→ SELECTED EXCERPT:

-- begin --

Paul says that the real source of contentment is “godliness.”  That’s the great gain that Timothy needs to look for, not an increase in his 401K.  Paul goes on to say that if we have food on the table and clothes on our backs, then that’s enough.  Of course, it isn’t in today’s world, but Paul is talking about the necessities of life, the basics.  Which sounds very much like Jesus’ reminder that God clothes the lilies of the field and feeds the birds.  Again, food and clothes, and we’re content.

And why should we be content with food and clothes?  Two reasons:  1) we didn’t bring anything into the world; and, 2) we aren’t taking anything out.  And in verse 17, Paul says,

“17Command those who are rich in this present world not to be arrogant nor to put their hope in wealth, which is so uncertain, but to put their hope in God, who richly provides us with everything for our enjoyment.”

Again, echoing the words of Jesus, “Put your hope in God,” Paul says, “who richly provides us with everything for our enjoyment.”

Who Are These Rich People Paul Is Talking About?

But we need to pay close attention here, because there is something we must not miss.  We must not miss the people Paul is talking about.  Paul says, “Command those who are rich in this present world not to be arrogant or put their hope in wealth…”

Remember that Paul is telling young Timothy how to manage the church, how to deal with church folks.  Paul is talking about rich church members in Timothy’s church.

And guess who that includes?  Us.  All of us.  Me, you, your neighbor sitting beside you today, the choir, everybody here.  We’re all rich.

Of course, we may not feel that rich.  But compared to the first century, we are extremely rich.  And compared to the rest of the world, we are absolutely rich.  And that’s what Americans are known for — being rich.

When I was working in China a lot, the factory in Nantong that I was working with sent their chief electronics engineer to the United States for a 3-week trip.  It was my job to pick him up at the airport, and then spend the next three weeks traveling with him in the U.S. to visit our customers.

I remember picking him up when he arrived at Chicago’s Midway airport.  I had flown from Nashville to meet him there, and I had hired a car to take us to our hotel.  That’s pretty standard practice out of Midway, and you usually get a Lincoln Towncar.  But that night we got a stretch limo for the same price.

When Mr. Gu got in the limo, he looked at me and said, “America, number one!” And then he asked me to take his picture sitting in the back of this luxurious car.

So, that’s what we’re known for around the world.  When I was in Hong Kong, I ate at a restaurant called Dan Ryan’s.  Dan Ryan’s was a Chicago-style restaurant that served good ole American food.  After a couple of weeks in China I was ready for something familiar, and Dan Ryan’s was famous for barbecued ribs.

But as a disclaimer to their Hong Kong patrons, the restaurant had this warning printed on its menu — “We serve American portions.”  Which meant, “sit back because you’re about to get a lot of food!”

So, we’re the rich church members Paul is talking about and talking to.  What should we do with our comparative wealth?

-- end --

→ DATA SECTION:
-- begin --

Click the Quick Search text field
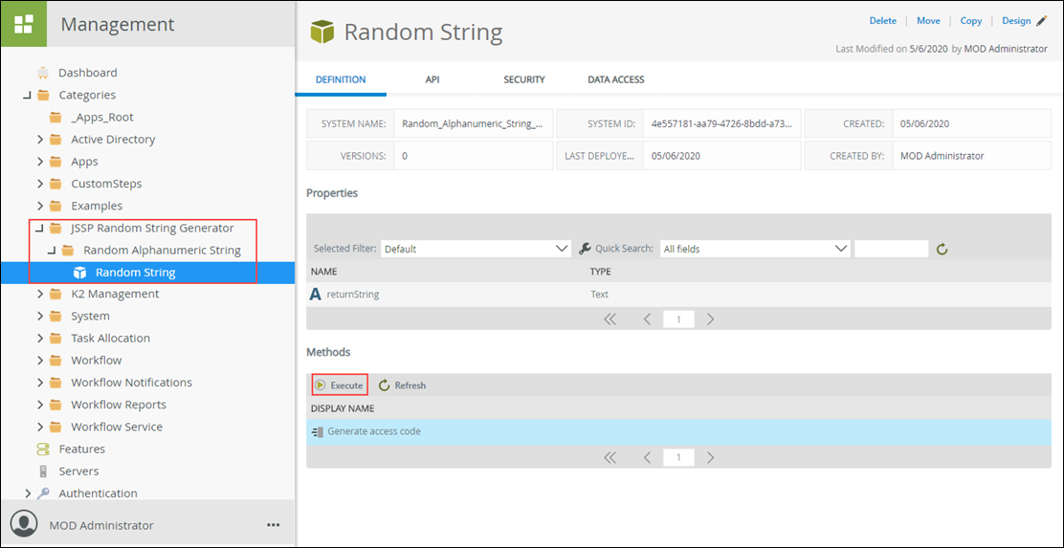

-- end --

→ TASKS TO CARRY OUT:
1. In the sermon excerpt, what warning did Dan Ryan's restaurant print on its menu for its Hong Kong patrons?
2. Write out the stretch of the sermon excerpt from "So, that’s what" through "for barbecued ribs.", word for word.

→ RESULTS:
1. "We serve American portions."

2.
So, that’s what we’re known for around the world.  When I was in Hong Kong, I ate at a restaurant called Dan Ryan’s.  Dan Ryan’s was a Chicago-style restaurant that served good ole American food.  After a couple of weeks in China I was ready for something familiar, and Dan Ryan’s was famous for barbecued ribs.